Class WekaForecasting

java.lang.Object
org.pentaho.di.trans.step.BaseStep
org.pentaho.di.forecasting.WekaForecasting
All Implemented Interfaces:
org.pentaho.di.core.ExtensionDataInterface, org.pentaho.di.core.logging.HasLogChannelInterface, org.pentaho.di.core.logging.LoggingObjectInterface, org.pentaho.di.core.logging.LoggingObjectLifecycleInterface, org.pentaho.di.core.variables.VariableSpace, org.pentaho.di.trans.step.StepInterface

public class WekaForecasting extends org.pentaho.di.trans.step.BaseStep implements org.pentaho.di.trans.step.StepInterface
Applies a pre-built weka forecasting model to make a forecast for future time steps. Incoming rows are treated as historical data for priming the model with - i.e. the priming process ensures that all the lagged and derived field values for the forecaster are filled with respect to the most recent historical data. The forecaster can then be applied in a closed-loop manner to forecast for future time steps. The closed-loop process takes values forecasted for the next time step and feeds them back into the model in order to make a forecast for subsequent time step, and so on. Therefore, the priming data is expected to up to, and including, the current time step (i.e. up to one step immediately prior to the first future forecast step). IMPORTANT: priming rows are assumed to be equally spaced in time and are sorted in ascending order of time. If a time stamp is included in the data then we check that this is the case. It is also assumed that the priming data (and overlay data if provided) have the same time interval and periodicity as the data used to train the model. If this is not the case then results may be nonsensical. We do not check for this.

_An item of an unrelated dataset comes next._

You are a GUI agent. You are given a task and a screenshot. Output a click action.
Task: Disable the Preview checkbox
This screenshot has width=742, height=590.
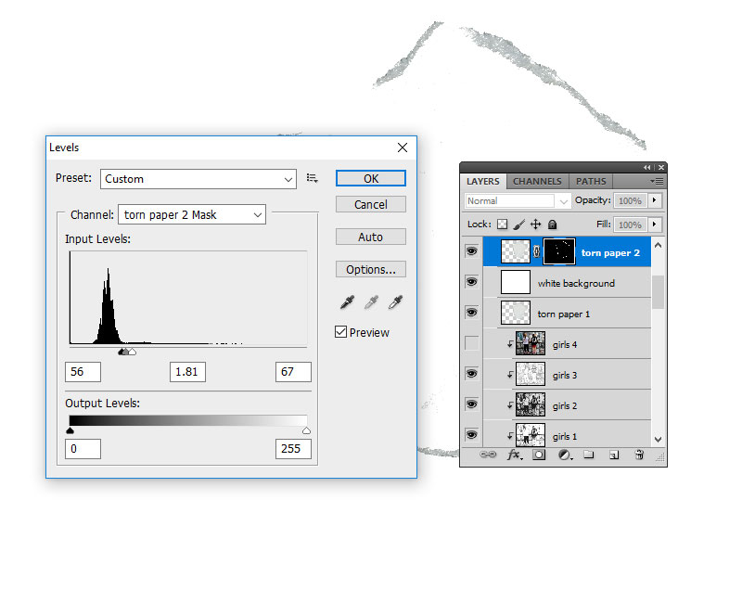[x=341, y=332]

If the forecasting model has been trained with "overlay" data, i.e. fields that are not forecasted or derived automatically, then the incoming data stream needs to contain these fields - not only for the priming data, but *also* for time steps that are to be forecasted. We assume that overlay data for future time steps to be forecasted is indicated by the presence of rows that contain all missing (null) values for the target fields to be forecasted. Of course, the values of the overlay fields need to be non-missing in this data. The number of "overlay" rows determines the number of steps forecasted by the forecaster, and overides any value specified in the "numSteps" parameter.

When a forecast is generated, confidence intervals will be included for any steps for which they were estimated when training the model.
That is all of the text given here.